- ПРЕДОСТАВЛЕННЫЙ ТЕКСТ -
_ _ _ _ _

Эта «блестящая жизнь» закружила Шопена с детства. Болезненный мальчуган, терзаемый дамами, окруженный дома любовью матери и сестер, мог легко потерять голову, мог без труда загубить себя. Поражаешься характеру этого мальчика, которому все эти успехи не вскружили голову.
Характерен также и рассказ о том, как маленький Шопен после выступления в одном из аристократических салонов, куда он ходил в сопровождении отца (отметим и эту подробность: госпожу Шопен на подобные собрания «не приглашали»; мужчину — это другое дело), по возвращении домой бросился матери на шею и восхищенно промолвил:
— Мамочка, во время концерта все смотрели на мой новый воротничок!
Нам неизвестно, насколько анекдот этот соответствует действительности. Возможно, что эго тоже «бродячая тема». Но то, что ее связывают с Шопеном, свидетельствует о попытке подчеркнуть необычайную скромность молодого артиста.
Да и в самом деле поразительно, как этот «чудо-ребенок» cумел сохранить свой талант, свое трудолюбие в суетном свете, как он уцелел в этих шелковых, но хищных ручках, как он не поддался всем искушениям «волшебных дворцов». Фридерик, больной и избалованный, унаследовал от этой эпохи капризный нрав, на что жалуется Жорж Санд, — и не удивительно. Он унаследовал также артистическую и аристократическую любовь к красивой мебели, изысканной сервировке, изящной одежде и привычку захлопывать дверь перед носом назойливых нахалов, стремившихся влезть ему в душу.
Смешанное польско-русское общество, то обстоятельство, что на русской службе было много немцев, балтийских баронов и прирейнских бродяг, что определенную роль играли французские эмигранты, как, например, граф де Мориоль, — все это привело к тому, что в среде, в которой вращался Шопен, царили космополитические настроения. Общепринятым языком был французский, а лояльность к «установленным порядкам» — обязательным условием. Преданность деньгам тоже. Характеристика этого времени относится к верхним, рафинированным слоям варшавского общества. Так что и тут огромная опасность грозила юному Шопену. Первые его произведения — даже Рондо a la mazur или Вариации на темы из «Дон-Жуана» — носят отчетливые следы этого космополитизма; это и результат окружения и следствие незрелости самого композитора.

_ _ _ _ _

- Сохранённые записи -
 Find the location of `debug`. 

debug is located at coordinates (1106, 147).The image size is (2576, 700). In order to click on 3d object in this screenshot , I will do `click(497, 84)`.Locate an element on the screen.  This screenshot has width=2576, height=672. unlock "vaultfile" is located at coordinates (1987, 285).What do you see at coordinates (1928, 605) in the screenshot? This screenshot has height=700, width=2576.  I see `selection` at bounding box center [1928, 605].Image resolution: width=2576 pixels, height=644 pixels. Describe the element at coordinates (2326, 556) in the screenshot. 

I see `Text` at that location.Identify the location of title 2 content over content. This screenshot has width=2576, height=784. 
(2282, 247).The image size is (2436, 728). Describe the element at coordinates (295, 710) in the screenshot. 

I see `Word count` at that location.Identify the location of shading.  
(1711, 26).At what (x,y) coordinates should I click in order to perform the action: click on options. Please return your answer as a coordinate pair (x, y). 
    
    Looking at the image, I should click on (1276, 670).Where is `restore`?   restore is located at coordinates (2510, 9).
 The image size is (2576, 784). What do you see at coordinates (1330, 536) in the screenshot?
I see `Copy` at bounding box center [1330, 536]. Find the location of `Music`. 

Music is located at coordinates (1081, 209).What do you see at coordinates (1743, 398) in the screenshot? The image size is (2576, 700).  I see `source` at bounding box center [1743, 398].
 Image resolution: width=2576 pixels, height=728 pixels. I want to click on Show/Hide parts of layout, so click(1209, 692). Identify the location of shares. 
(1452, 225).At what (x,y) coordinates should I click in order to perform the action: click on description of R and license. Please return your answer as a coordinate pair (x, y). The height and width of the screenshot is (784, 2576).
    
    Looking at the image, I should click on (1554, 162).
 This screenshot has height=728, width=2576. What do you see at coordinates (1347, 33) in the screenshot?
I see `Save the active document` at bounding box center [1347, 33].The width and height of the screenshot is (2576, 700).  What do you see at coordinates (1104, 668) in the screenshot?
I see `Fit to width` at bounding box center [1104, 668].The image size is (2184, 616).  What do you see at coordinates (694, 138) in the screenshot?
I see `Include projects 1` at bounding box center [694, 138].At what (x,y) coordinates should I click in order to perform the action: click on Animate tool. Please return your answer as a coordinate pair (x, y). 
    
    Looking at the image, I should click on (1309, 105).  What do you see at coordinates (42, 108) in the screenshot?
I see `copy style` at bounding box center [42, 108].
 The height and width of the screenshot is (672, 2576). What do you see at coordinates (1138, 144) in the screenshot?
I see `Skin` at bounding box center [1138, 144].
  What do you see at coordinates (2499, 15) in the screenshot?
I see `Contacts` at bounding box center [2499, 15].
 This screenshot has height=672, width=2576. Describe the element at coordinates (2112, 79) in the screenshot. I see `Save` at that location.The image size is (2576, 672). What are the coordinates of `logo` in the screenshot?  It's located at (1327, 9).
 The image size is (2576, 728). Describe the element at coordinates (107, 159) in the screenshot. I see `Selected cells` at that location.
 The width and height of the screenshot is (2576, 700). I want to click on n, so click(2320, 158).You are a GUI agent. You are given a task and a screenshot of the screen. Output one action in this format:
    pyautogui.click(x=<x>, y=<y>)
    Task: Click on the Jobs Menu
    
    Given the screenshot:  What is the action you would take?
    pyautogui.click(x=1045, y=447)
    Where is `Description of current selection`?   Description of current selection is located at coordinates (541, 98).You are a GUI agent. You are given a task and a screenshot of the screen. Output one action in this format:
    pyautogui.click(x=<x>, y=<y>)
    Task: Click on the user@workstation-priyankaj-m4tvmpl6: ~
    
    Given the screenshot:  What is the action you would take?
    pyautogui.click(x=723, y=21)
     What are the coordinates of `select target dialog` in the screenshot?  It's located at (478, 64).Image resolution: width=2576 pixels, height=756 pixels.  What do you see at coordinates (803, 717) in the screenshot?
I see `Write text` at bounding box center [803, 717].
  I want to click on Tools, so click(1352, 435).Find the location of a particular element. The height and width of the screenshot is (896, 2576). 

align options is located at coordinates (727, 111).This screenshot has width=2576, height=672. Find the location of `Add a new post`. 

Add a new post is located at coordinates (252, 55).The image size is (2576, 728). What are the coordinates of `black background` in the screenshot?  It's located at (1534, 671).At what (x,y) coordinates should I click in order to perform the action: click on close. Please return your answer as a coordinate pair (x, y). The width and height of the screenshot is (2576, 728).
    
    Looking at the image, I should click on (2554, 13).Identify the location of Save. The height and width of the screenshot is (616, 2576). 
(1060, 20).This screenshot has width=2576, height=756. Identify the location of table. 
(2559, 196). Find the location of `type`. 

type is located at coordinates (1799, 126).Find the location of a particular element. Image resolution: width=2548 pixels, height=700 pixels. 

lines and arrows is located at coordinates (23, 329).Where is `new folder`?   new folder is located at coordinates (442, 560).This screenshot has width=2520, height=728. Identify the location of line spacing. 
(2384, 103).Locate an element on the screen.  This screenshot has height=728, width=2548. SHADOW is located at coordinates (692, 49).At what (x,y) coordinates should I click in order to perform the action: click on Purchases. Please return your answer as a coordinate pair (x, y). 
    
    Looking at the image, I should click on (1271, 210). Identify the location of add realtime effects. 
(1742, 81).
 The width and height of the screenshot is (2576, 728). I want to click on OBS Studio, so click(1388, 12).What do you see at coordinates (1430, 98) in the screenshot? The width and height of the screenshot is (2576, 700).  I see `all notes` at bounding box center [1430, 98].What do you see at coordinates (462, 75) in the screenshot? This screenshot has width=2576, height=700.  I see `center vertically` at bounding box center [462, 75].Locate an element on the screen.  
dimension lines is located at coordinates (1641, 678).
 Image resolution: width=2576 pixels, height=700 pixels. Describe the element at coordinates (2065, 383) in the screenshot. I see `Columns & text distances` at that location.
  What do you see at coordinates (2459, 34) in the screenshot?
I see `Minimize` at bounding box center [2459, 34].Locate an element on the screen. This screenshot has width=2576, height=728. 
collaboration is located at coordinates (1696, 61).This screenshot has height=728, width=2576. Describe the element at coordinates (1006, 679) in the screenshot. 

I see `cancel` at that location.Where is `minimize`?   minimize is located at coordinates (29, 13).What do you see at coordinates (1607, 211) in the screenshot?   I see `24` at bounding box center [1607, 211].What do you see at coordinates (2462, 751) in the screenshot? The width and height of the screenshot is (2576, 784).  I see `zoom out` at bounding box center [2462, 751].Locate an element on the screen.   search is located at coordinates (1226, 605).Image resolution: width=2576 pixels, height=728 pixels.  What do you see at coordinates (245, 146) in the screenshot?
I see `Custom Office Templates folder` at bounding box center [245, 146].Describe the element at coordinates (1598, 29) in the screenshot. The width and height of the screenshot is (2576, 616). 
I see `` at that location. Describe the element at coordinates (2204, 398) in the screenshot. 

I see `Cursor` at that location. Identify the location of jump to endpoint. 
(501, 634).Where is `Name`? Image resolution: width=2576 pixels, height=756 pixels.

_ _ _ _ _

- ФОРМУЛИРОВКА ЗАДАНИЯ -
Перепишите без изменений отрывок из приведённого выше текста о юном Шопене, начиная со слов «Нам неизвестно, насколько» и заканчивая словами «скромность молодого артиста.» включительно.

- РЕЗУЛЬТАТ НИЖЕ -
Нам неизвестно, насколько анекдот этот соответствует действительности. Возможно, что эго тоже «бродячая тема». Но то, что ее связывают с Шопеном, свидетельствует о попытке подчеркнуть необычайную скромность молодого артиста.